En Interview la journaliste Maylin Guerrero converse avec le musicien cubain X Alfonso, principal promoteur du projet d’avant-garde « Fábrica de Arte Cubano». C’est est une fabrique d'idées, un centre de confluence de toutes les variantes de l'art.

Dans Trésors Luis Hernandez Serrano révèle le pseudonyme de Marta Abreu de Estévez, une des plus renommées  personnalités de notre patrie à l’étranger lors de la guerre d'indépendance qui a fait la plus importante donation monétaire pour les fonds de la Révolution organisée par José Martí en 1895, et Josefina Ortega raconte les détails de la première visite de Maceo à La Havane, du 5 février jusqu’au 24 juillet 1890, où il a séjourné à l’hôtel Inglaterra et où il a accompli une intense activité conspirative.

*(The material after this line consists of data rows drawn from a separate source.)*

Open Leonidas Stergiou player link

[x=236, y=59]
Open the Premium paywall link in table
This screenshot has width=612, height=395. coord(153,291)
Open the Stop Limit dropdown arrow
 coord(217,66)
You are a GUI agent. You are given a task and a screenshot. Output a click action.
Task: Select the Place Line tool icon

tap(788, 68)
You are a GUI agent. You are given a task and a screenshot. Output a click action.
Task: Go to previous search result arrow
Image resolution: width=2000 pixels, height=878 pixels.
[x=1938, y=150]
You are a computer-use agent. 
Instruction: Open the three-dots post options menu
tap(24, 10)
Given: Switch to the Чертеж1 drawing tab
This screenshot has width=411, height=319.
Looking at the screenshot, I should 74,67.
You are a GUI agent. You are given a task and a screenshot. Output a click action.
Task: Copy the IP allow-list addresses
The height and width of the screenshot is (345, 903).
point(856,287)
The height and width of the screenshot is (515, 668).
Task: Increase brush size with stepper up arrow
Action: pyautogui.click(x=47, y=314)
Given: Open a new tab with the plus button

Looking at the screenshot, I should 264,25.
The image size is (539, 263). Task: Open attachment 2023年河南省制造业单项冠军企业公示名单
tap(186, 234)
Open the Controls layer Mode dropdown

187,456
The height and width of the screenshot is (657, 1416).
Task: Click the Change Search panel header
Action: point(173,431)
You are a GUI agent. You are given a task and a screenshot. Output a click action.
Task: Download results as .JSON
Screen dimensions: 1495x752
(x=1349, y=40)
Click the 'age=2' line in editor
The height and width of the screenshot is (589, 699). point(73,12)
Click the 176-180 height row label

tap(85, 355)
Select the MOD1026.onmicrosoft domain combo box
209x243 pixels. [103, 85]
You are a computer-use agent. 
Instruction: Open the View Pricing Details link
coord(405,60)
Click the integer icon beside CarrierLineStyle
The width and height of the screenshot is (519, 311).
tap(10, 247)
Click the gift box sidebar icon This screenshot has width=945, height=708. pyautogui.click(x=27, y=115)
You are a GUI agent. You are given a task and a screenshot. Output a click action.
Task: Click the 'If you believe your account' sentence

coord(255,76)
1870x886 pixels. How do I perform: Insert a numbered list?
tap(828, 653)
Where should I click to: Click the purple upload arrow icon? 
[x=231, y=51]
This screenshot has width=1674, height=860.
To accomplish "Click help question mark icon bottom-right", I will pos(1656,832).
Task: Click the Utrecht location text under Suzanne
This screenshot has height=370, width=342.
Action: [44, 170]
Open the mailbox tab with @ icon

Arts publie une émouvante chronique des journalistes Nyliam Vázquez García et Aracelys Bedevia à propos de l’exposition de l’artiste plastique Kcho.  « No agradezcan el silencio », un espace pour l'amour, la paix et la réflexion, un espace de l'art contre l'injustice, créé pour réfléchir individuellement le fait concret de l'isolement solitaire auquel les Cinq ont été soumis comme punition. Son principal but est de  faire tomber le mur du silence qui existe chez le peuple nord-américain autour des Cinq.

Ana María Reyes Sánchez fait la présentation d'un documentaire sur Argeliers León, compositeur, musicologue, ethnologue et pédagogue cubain qui étudia et incorpora la musique folklorique à la musique de concert. Il est considéré «  le père de la musicologie cubaine ».

Le Prix National de Musique de l'année 2013 a été décerné  à deux musiciens cubains. Adriano Rodríguez et César « Pupy » Pedroso. Selon Lino Betancourt Molina, le nom d'Adriano Rodríguez devrait apparaître à côté d’Ernesto Lecuona, de Rita Montaner et de Bola de Nieve. Les fils illustres de la ville de Guanabacoa. Pour le journaliste Pedro de la Hoz, César Pupy Pedroso est considéré comme l'une des pierres angulaires du phénomène Van Van durant les trois premières décennies d'existence du groupe dirigé par Juan Formell et fondateur, en 2001, de l'un des orchestres de musique de danse les plus profondément enraciné dans le pays.

Lire Martí propose un fragment de l'article La  Fête de Juárez  paru dans Patria, New York, le 14 juillet  1894 : traduit par Jean Lamore Dans ce texte Notre Apôtre exprime « Le Mexique est sur la bonne voie ; et il s'affermit et s'unifie tandis que se corrompt et se décompose son voisin du Nord. »

Ce numéro est illustré avec l'œuvre de l'artiste et écrivain et Samuel Feijóo dans le cadre des activités pour commémorer le centenaire de sa naissance.